QAnon Shaman Sues Donald Trump For $40,000,000,000,000

Jacob Chansley, the Arizona man widely known as the “QAnon Shaman” for the horned headdress and face paint he wore during the January 6, 2021, breach of the U.S. Capitol, has filed a sprawling, self-written lawsuit in Maricopa County Superior Court that seeks $40 trillion in damages and names former President Donald Trump among more…

Jacob Chansley, the Arizona man widely known as the “QAnon Shaman” for the horned headdress and face paint he wore during the January 6, 2021, breach of the U.S. Capitol, has filed a sprawling, self-written lawsuit in Maricopa County Superior Court that seeks $40 trillion in damages and names former President Donald Trump among more than a dozen defendants. In a 26-page complaint presented as a single paragraph, Chansley alleges a vast conspiracy to violate constitutional rights and simultaneously declares himself the “rightful” leader of a reconstituted American government. The filing lists Trump, the Federal Reserve, the National Security Agency, the International Monetary Fund, the World Bank, the state of Israel, Elon Musk’s X Corp., T-Mobile, the Defense Advanced Research Projects Agency and Warner Bros. Studios as defendants, among others, and asserts that the country should be governed only by the original Constitution and the Bill of Rights. Local reporters who reviewed the court papers described them as a manifesto rather than a conventional pleading.

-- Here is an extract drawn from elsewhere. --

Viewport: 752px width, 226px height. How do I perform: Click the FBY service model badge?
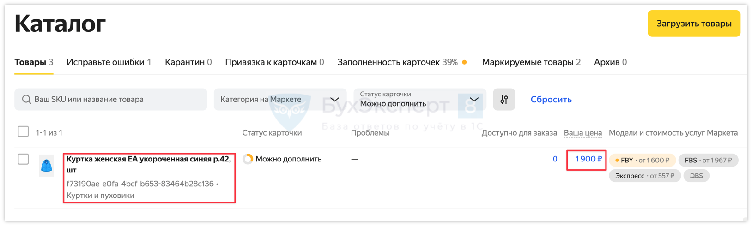point(642,160)
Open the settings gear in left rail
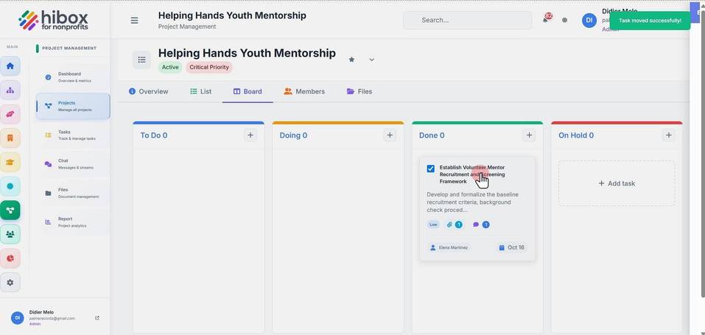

The damages demand is broken into three parts, according to that account: $38 trillion to erase U.S. government debt, $1 trillion to rebuild national infrastructure and $1 trillion for Chansley’s alleged personal suffering. In one passage quoted from the filing, Chansley attributes his individual claim to “personal, emotional, mental and spiritual torture and years worth of anguish.” The complaint also asserts that he would order the Federal Reserve to mint a one-ounce gold coin and fix its value at $40 trillion to pay off the country’s debts, an idea he presents as a first act as “the first president of the ‘New Constitutional Republic of the United States.’” The document’s references to exhibits include a handwritten link to an online folder that reporters said could not be accessed.

The Independent reported that Chansley claims in the suit that he is the “true” commander-in-chief and that his constitutional grievances arise from actions by an “elite group” he accuses of orchestrating an unlawful system. The newspaper said the filing “targets Elon Musk, T-Mobile and Warner Bros.” and recapitulates Chansley’s recent public break with Trump, noting that he “withdrew his support for Trump after the president refused to release the Epstein files.” The Independent also reported that Chansley alleges the NSA catfished him online while posing as actress Michelle Rodriguez and that Trump personally emailed him two days after the Capitol riot; those assertions are presented in the article as claims in the complaint, not as verified facts.